### [Provided text]
┌──

= Clem DeRosa =

American jazz musician

Clem DeRosa (né Clement Richard De Rosa; May 20, 1925 – December 20, 2011, in Texas) was an American jazz drummer, composer, arranger, band leader, and influential music educator.

== Career highlights ==
Before World War II, DeRosa performed in the New York City area. He was drafted in the U.S. Army and performed with Glenn Miller Air Corps band. After being discharged, he worked as a professional drummer in 1950s, performing with Charles Mingus (Jazzical Moods, 1954), Marian McPartland, Teo Macero, Teddy Wilson, Thad Jones, Ben Webster, Clark Terry, Phil Woods, Coleman Hawkins, Dennis Sandole, Wally Cirillo (1927–1977), John LaPorta (Conceptions, 1957), Kenyon Hopkins, and Bobby Hackett.

He studied composition at Juilliard. DeRosa earned a Master of Music degree in orchestral conducting from the Manhattan School of Music.

└──

### [Task instructions]
**A)** Answer from the Clem DeRosa biography:
(i) On what date was DeRosa born?
(ii) With which band did he perform after being drafted into the U.S. Army?
(iii) What degree did he earn from the Manhattan School of Music?
**B)** Continue the Clem DeRosa biography from its last sentence.
The records that follow come from a separate source and are unrelated to the biography.

### [Records supplied]
┌──

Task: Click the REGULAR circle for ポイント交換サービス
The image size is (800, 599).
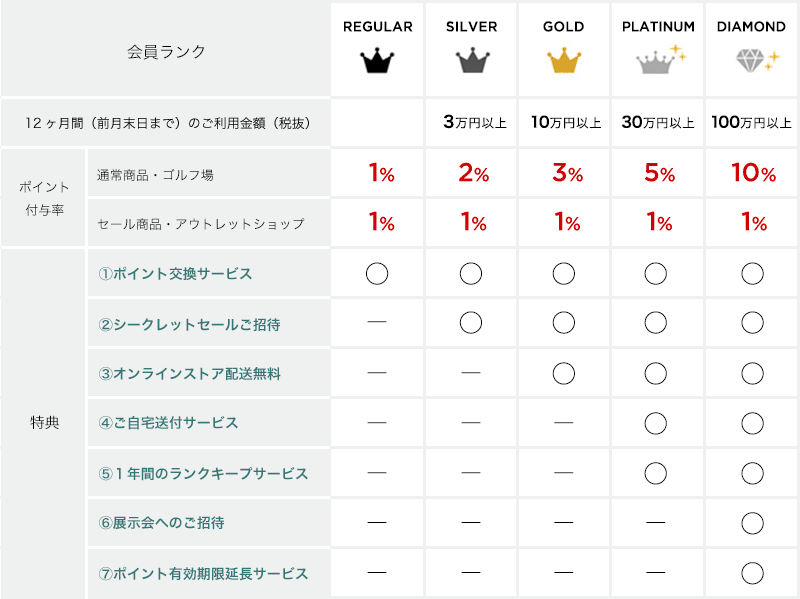Action: [x=377, y=273]
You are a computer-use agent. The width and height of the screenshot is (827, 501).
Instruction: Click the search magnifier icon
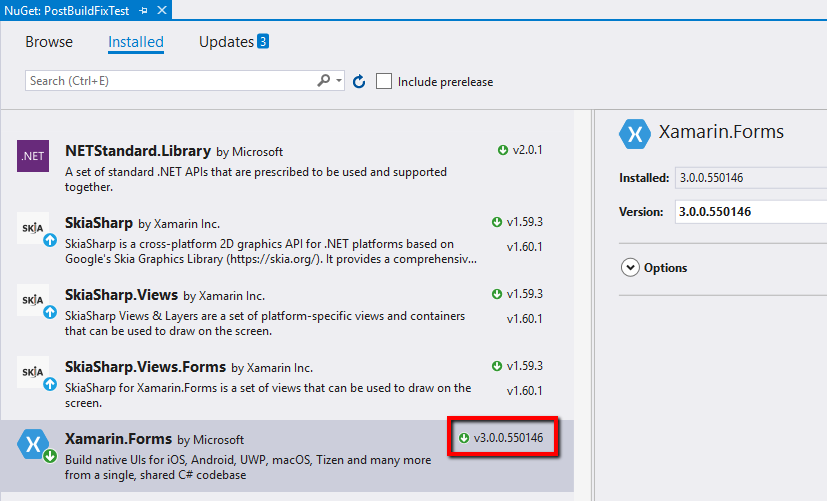coord(324,80)
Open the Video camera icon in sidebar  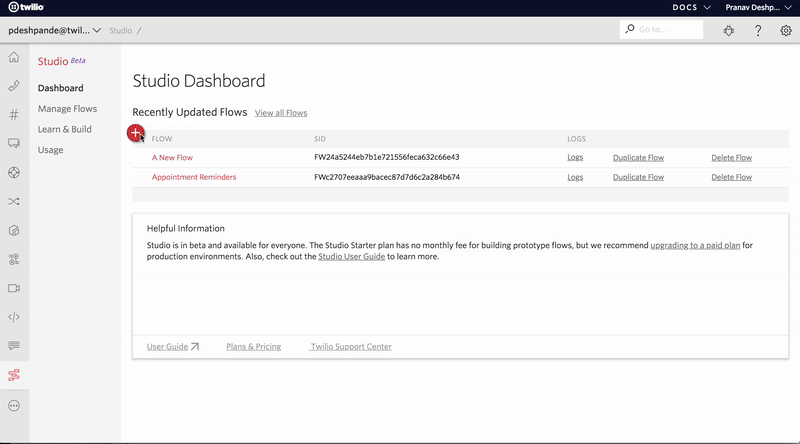14,288
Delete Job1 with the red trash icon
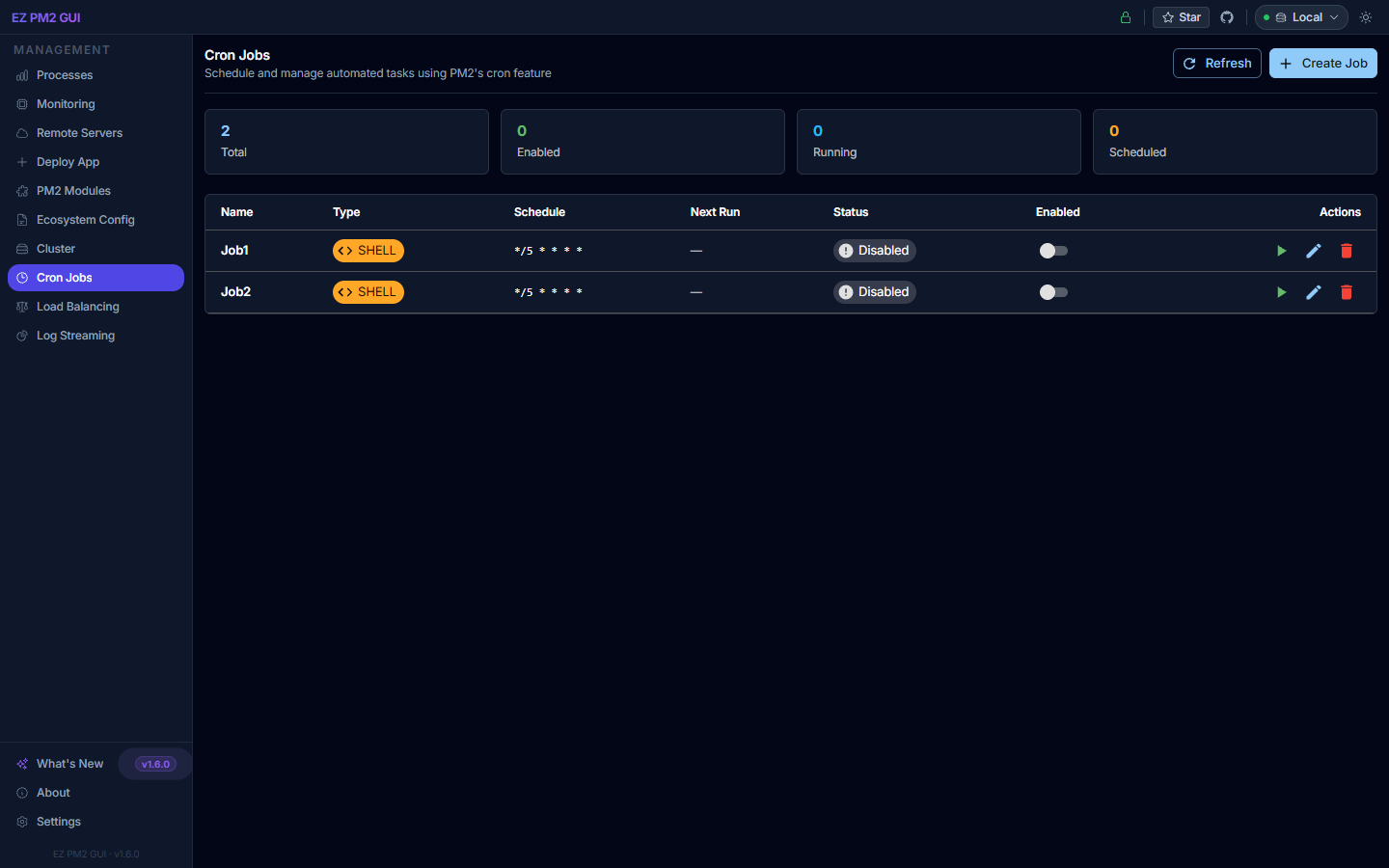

└──

### [Answers by item number]
**A)**
(i) May 20, 1925
(ii) The Glenn Miller Air Corps band
(iii) A Master of Music degree in orchestral conducting

**B)**
He went on to teach music. In the 1960s, DeRosa was influential in formalizing jazz music education. DeRosa was co-founder and chairman of the National Association of Jazz Educators, the forerunner of the International Association for Jazz Education (IAJE). Through the NAJE, DeRosa taught with the Stan Kenton Clinics where he collaborated with Kenton and other jazz education pioneers, including Gene Hall, and Leon Breeden. He taught at the Teachers College, Columbia University. His student ensembles performed on the television shows of Johnny Carson and Merv Griffin. DeRosa received an honorary doctorate from the Five Towns College in 1990 and was inducted into the IAJE Hall of Fame.

During the 1960s, DeRosa's high school jazz band performed in Hecksher Park, Huntington, N.Y. with leading jazz musicians, including Angelo DiPippo, Zoot Sims, Ruth Brown, Marian McPartland, Eddie Daniels, Bobby Rosengarden, Billy Taylor, Jimmy Nottingham, Clark Terry, Jimmy Rushing, and many others. The band also performed at Leonard Bernstein's home in Fairfield Connecticut along with Dizzy Gillespie; at Yankee Stadium for the University of Oklahoma in a nationally televised football game against West Point; and at half time at Buffalo in a nationally televised AFL game between the Buffalo Bills and the N.Y. Titans.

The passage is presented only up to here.